Solana gains traction and Ethereum loses the ground
In 2024, Solana’s active developers rose 83%, while Ethereum fell 17%. Lower prices and better user experience at Solana have drawn in a young crowd focused on speed, memecoin and new ideas than Ethereum’s long-term vision.
That same audience drove Solana’s prices to an all-time high earlier this year, but the ether was almost flat. Ethereum’s ecosystem is too fragmented, and developers have opted out of dealing with layer 2 rollups like Base and Arbitrum to run basic Dapps.
Even the Ethereum Foundation’s own move to promote security has been raised question. Katie Talati, ARCA’s Head of Research, said the new initiative was a branding effort, not a breakthrough. “This feels more like a marketing repositioning from the Ethereum Foundation than an actual technological innovation,” Katie said.
“I don’t think this announcement alone is enough to recapture developers and user mindshare. But in the long run, focusing on security assurances with improvements to UX/UI can attract more developers. However, users only come when there is something interesting to use.”
Part of Ethereum’s current struggle comes from its scaling advances. After the Dencun upgrade last year, Ethereum has made progress in moving activities out of the main chain. However, most of that activity landed in Layer 2.
The core network did not maintain its momentum, resulting in a lower ether burn rate. This weakens the previous deflation pitch of the coin. This is one of the main reasons investors kept it in the first place.
Wall Street Push Cannot Induce Interest in Etheric ETFs
Ethereum leaders are currently attracting attention in Washington and Wall Street. The group called Etherealize, which provides support from Ethereum co-founder Vitalik Buterin and led by researcher Vivek Raman, focuses on lobbying for the future of blockchain in traditional finance.
Vivek explained the strategy in an email, “We will talk to Wall Street players all day long.
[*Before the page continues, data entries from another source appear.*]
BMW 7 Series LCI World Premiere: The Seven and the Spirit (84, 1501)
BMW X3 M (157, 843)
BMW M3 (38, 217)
Blockchain security is the most important quality to ensure trust.” He added that Ethereum’s role will be a “digital oil” that complements Bitcoin’s role as “digital gold.”
The story hasn’t worked so far. In 2025, the US Spot Ether ETF saw $42 million in net spills. At the same time, the Bitcoin ETF brought $8 billion to 12 funds. The agency appears to be more interested in returns and yields than Ethereum’s security pitch. Ethereum’s roadmap was not as convincing as it drew serious capital from Bitcoin’s orbit.
At the same time, Michael Saylor’s company MicroStrategy is once again all in on Bitcoin. His company has announced that it will sell 10% of “permanent conflict” preferred stock worth $2.1 billion in order to buy more Bitcoin. Such headings do not help in the Ethereum case.
The contrast is sharp when one chain draws billions through aggressive purchasing strategies and the other chain launches a brand to chase the money of the institution that doesn’t even arrive.